Verdex a year ago

This is a paper that talks about why OO as generally implemented in mainstream languages is bad, and how Eiffel does it correctly.

In general I'm uncertain about these types of explorations because inevitably they define some calculus such that their favorite language just happens to be the best.

Regardless it's approximately 60 pages so if anyone else is interested in reading through the whole thing and finds it useful then please let the rest of us know.

  • bigfoot675 a year ago

    Yeah this paper takes a heavily biased stance, even to the point of vilifying generally accepted and genuinely useful concepts like `return` statements. Not sure how the author can pretend that they are presenting any sort of analysis on the broad set of languages when they've already presupposed that everything besides their own language is wrong

    • twblalock a year ago

      It definitely explains why the author's preferred language is not common in industry, though.

    • msla a year ago

      Abstract: This text may as well be titled "Why Eiffel Is Not My Favorite Programming Language" but the author is incapable of seeing it.

      Wow:

      > Today, having some programming experience is no longer a rare skill. Increasingly, pre-university curricula include some programming. Many people have even encountered an OO language; they include most students starting a university computer science program. Language exposure is not by itself the problem; the trouble is that together with the language they were taught bogus principles, such as “multiple inheritance is bad” (often just “inheritance is bad”), or “you should make fields private and write getter functions to provide access to them”, or “you can return from anywhere in a function”, or “writing interfaces helps OO design” or “you should use defensive programming” and other atrocities apparently entered into young minds at the same time and with the same authority as the information that the earth revolves around the sun.

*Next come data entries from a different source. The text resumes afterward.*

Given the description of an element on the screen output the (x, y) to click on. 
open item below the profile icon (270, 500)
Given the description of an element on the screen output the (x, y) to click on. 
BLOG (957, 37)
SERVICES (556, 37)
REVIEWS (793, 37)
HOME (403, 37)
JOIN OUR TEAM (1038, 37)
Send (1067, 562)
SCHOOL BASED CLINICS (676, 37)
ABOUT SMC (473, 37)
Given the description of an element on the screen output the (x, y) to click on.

      Being morally opposed to return statements is one of those stances which makes me wonder whether the author has ever written nontrivial code. It's beyond mere pedantry and on into the realm of nonsensical pronouncements from on high. Of course, the author expands their delusion:

      > Before continuing with object-oriented abstraction mechanisms we briefly stop with a plague that should have been eradicated by our grandparents but still affects us. It is a common myth that “Python (like almost every programming language today) supports structured programming which controls flow using if/then/else, loop and subroutines” (from a comment in a Stack Overflow discussion at bit.ly/3ErsDPZ). “Myth” is a polite way to say “lie”: all major imperative programming languages today other than Eiffel have an essentially full-fledged goto, and programmers use it generously. It is not expressed as a “goto” but takes the form of:

      > * Instructions to break out of a loop: break and continue.

      > * Worse yet, the “return” instruction in routines.

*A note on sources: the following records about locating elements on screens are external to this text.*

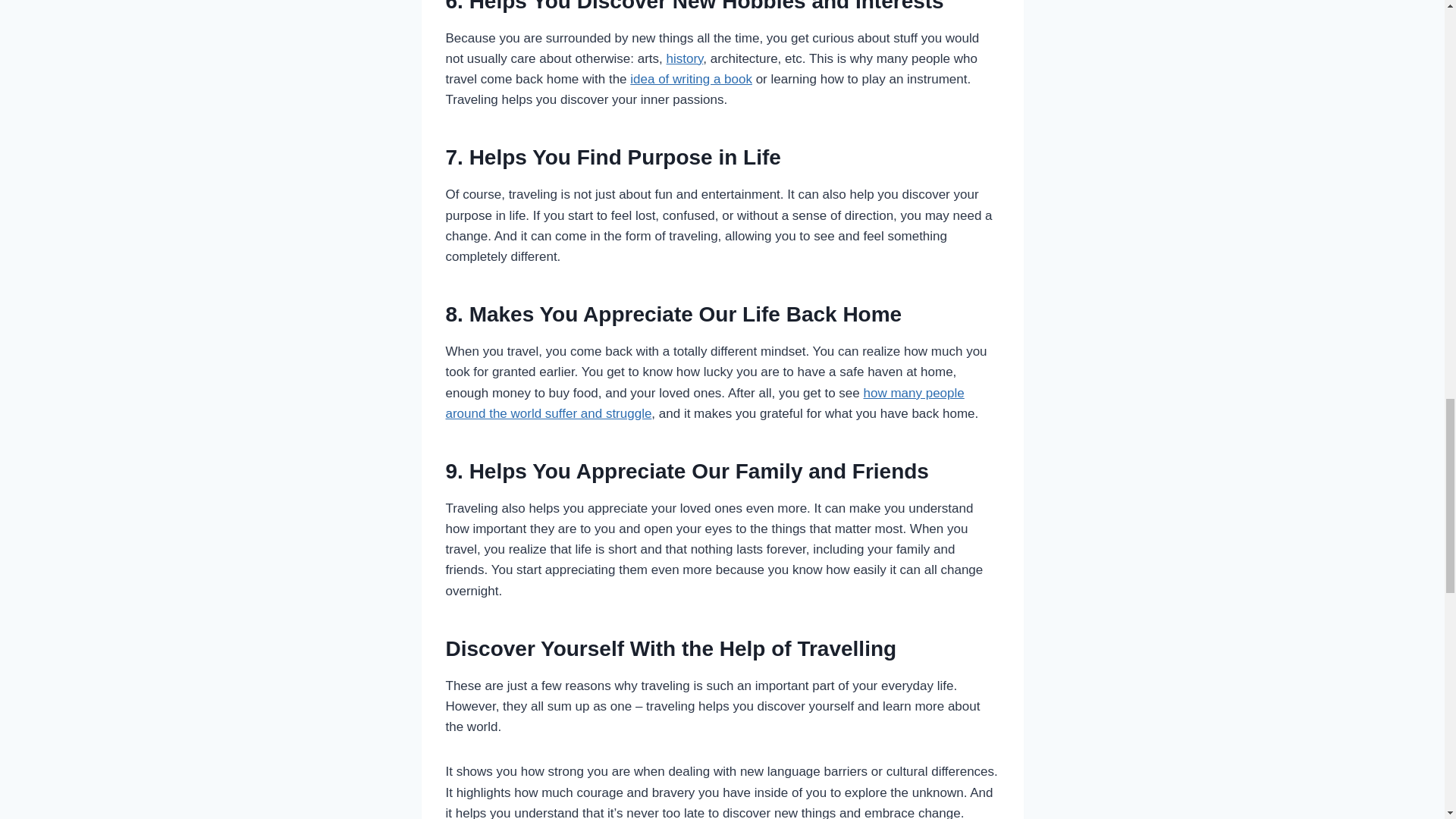
how many people around the world suffer and struggle (704, 402)
history (684, 58)
idea of writing a book (691, 79)
idea of writing a book (691, 79)
history (684, 58)
how many people around the world suffer and struggle (704, 402)
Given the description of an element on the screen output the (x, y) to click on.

      Of course, that's in a section titled "Dijkstra Was Right" proving that this author (to use the least offensive term which still technically applies) doesn't understand Dijkstra's whole thesis.

      Just below that, we see (mirabile dictu!) what the author actually thinks should be done:

      > Eiffel applies a strict OEOE policy; there is no goto of any kind or disguise. The matter of defining return values of functions is handled in a simple fashion: functions may use the predefined local variable Result, initialized to the default value of the function’s return type (0 for integers, false for booleans and so on). Whatever value Result has on the (single) point of routine exit is the value returned by the function. This convention avoids the need to check that a function’s result is always defined (as required with goto-style “return” instructions).

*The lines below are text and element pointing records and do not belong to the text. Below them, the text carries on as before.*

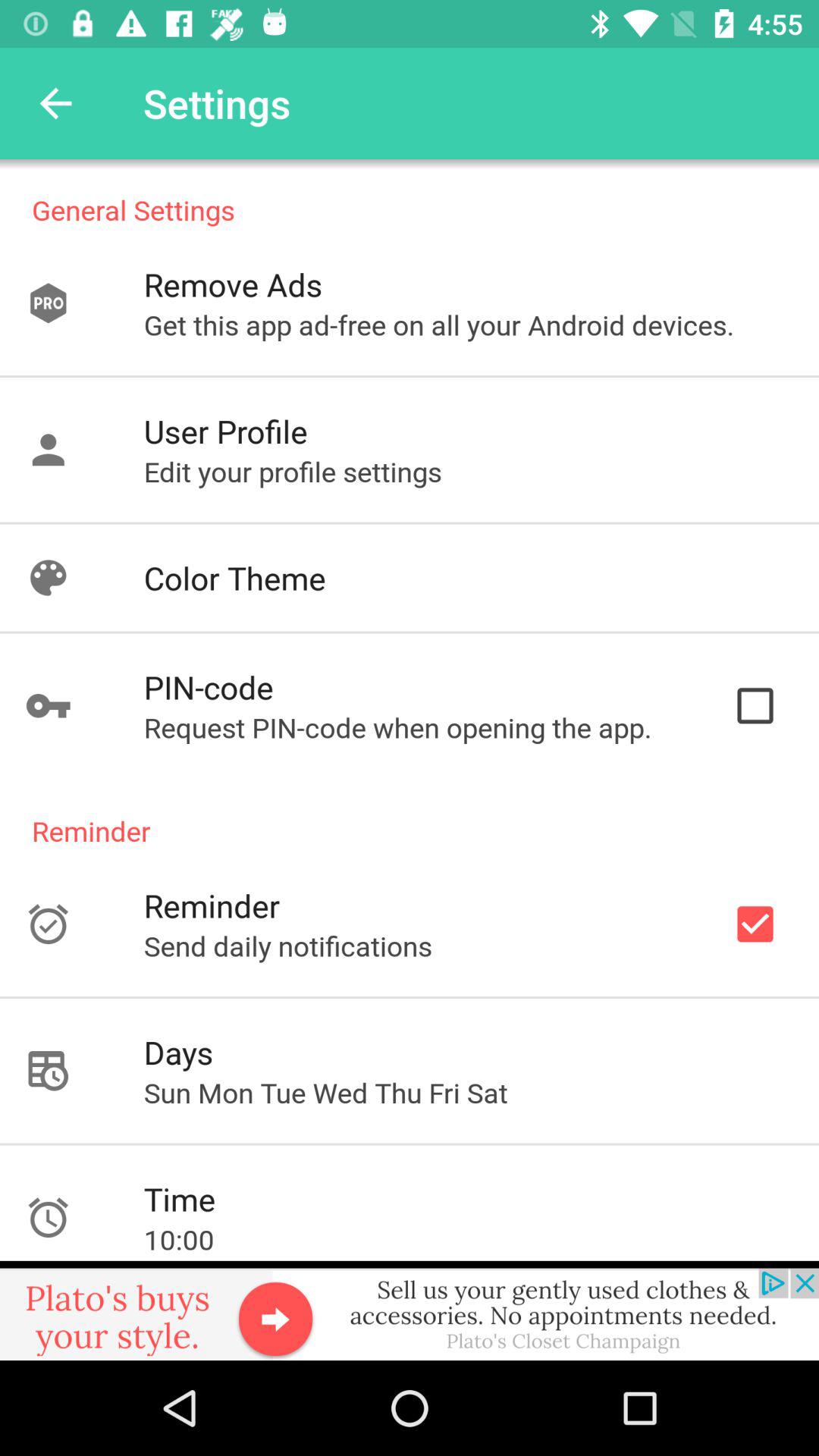
open advert (409, 1310)
Given the description of an element on the screen output the (x, y) to click on. 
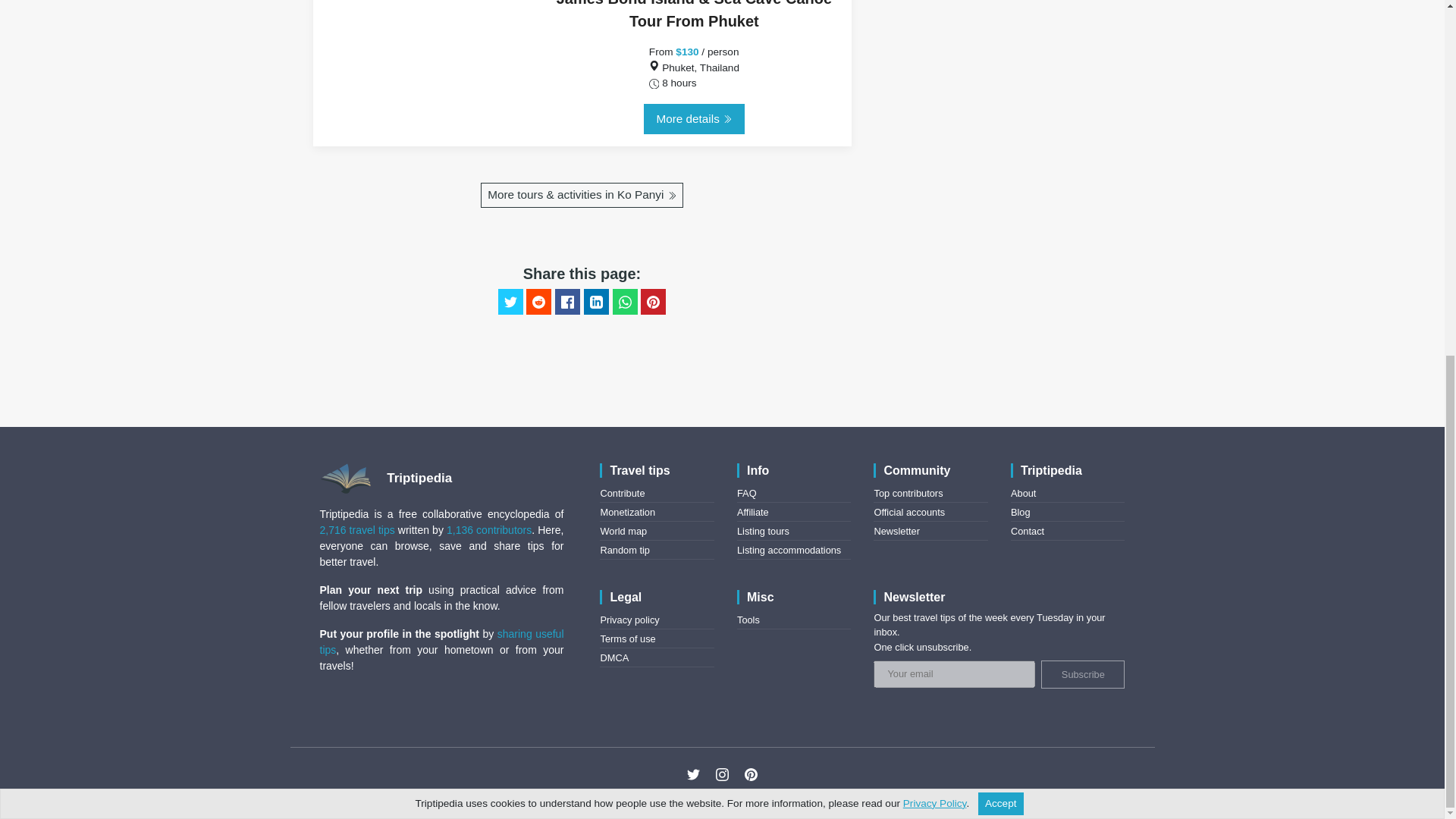
Random tip (624, 550)
2,716 travel tips (357, 530)
Triptipedia (392, 477)
sharing useful tips (442, 642)
Monetization (627, 511)
Pin it (652, 301)
Share on WhatsApp (624, 301)
Contribute (622, 492)
Share on Reddit (538, 301)
Share on Facebook (566, 301)
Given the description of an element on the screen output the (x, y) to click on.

      [OEOE is one-entry-one-exit]

      This proves that the author hasn't ever written nontrivial code in any non-Eiffel language, and further doesn't understand the point of checking return values. Giving every function a default return value, which is blithely passed up the call stack unless the programmer remembers to set a magic variable to something else, is a footgun waiting to go off. On the other hand, modern, sane languages ensure return values are always defined by checking that return statements always include a value form in every function which returns a value, forcing the programmer to think about what to return, instead of simply going with a default which may be wrong or, worse, right completely by accident.

      The author goes on to both endorse the kind of flag-heavy code which invariably results from a Foogol not having a way to break out of loops, and blithely assert that one can always modularize code to make it clearer. Again, this person has their head so far up Eiffel they can't even imagine wanting what Eiffel doesn't give them.

      • ad404b8a372f2b9 a year ago

        This is hyperbolic. The author isn't some kind of bumbling fool who can't program, as you seem to be suggesting, he's an accomplished computer scientist. And foregoing the return instruction doesn't prevent you from writing "nontrivial" code, you only have to look at the entire Elixir ecosystem if you need a proof.

        • boxed a year ago

          > The author isn't some kind of bumbling fool who can't program, as you seem to be suggesting, he's an accomplished computer scientist.

          He doesn't seem to have had a job in industry though? Which seems a bit suspicious to me. On the other hand implementing Eiffel should be somewhat like having to write real code I imagine.

        • boxed a year ago

          For other readers:

          Elixir has a special syntax for what is early return, namely guard statements.

      • naniwaduni a year ago

        Misunderstanding Dijkstra is, of course, easy if you first encountered that infamous piece after the 80s or so, where the lessons of structured programming have been thoroughly learned, every major non-assembly language has its gotos crippled to be barely capable of writing the sort of spaghetti Dijkstra railed agaisnt, and the average programmer does not work in an environment where that kind of spaghetti—mainly a product of it being easier to append and overwrite than to insert—was easy to write.

        Seeing this drivel come from Bertrand Meyer is bizarre and frankly lowers my estimation of everything he's ever touched.

      • wizofaus a year ago

        A Foogol?

        • msla a year ago

          > A Foogol?

          A programming language with a syntax and semantics (mostly) derived from Algol, such as Eiffel, C++/Java, or Python.

          • wizofaus a year ago

            Never heard that, nor did Google return anything obvious, so there you go!

  • kjeetgill a year ago

    From the Abstract:

    > and explanation of the thinking behind Eiffel's corresponding mechanisms.

    Eiffel is the author's language so naturally it's going to conform to his ideas for what's correct or not. This is a defense of his language design choices, not about "deriving" the perfect language from some first principles or "calculus" and accidentally discovering it's Eiffel.

Perenti a year ago

I don't believe this is a fair comparison of choices in language design, as it almost ignores Smalltalk and relatives. Almost all the "issues" of language design listed don't exist in Smalltalk (and others), and when he discusses Class methods he says it works but __seems__ heavy handed. That is not analysis, it's opinion.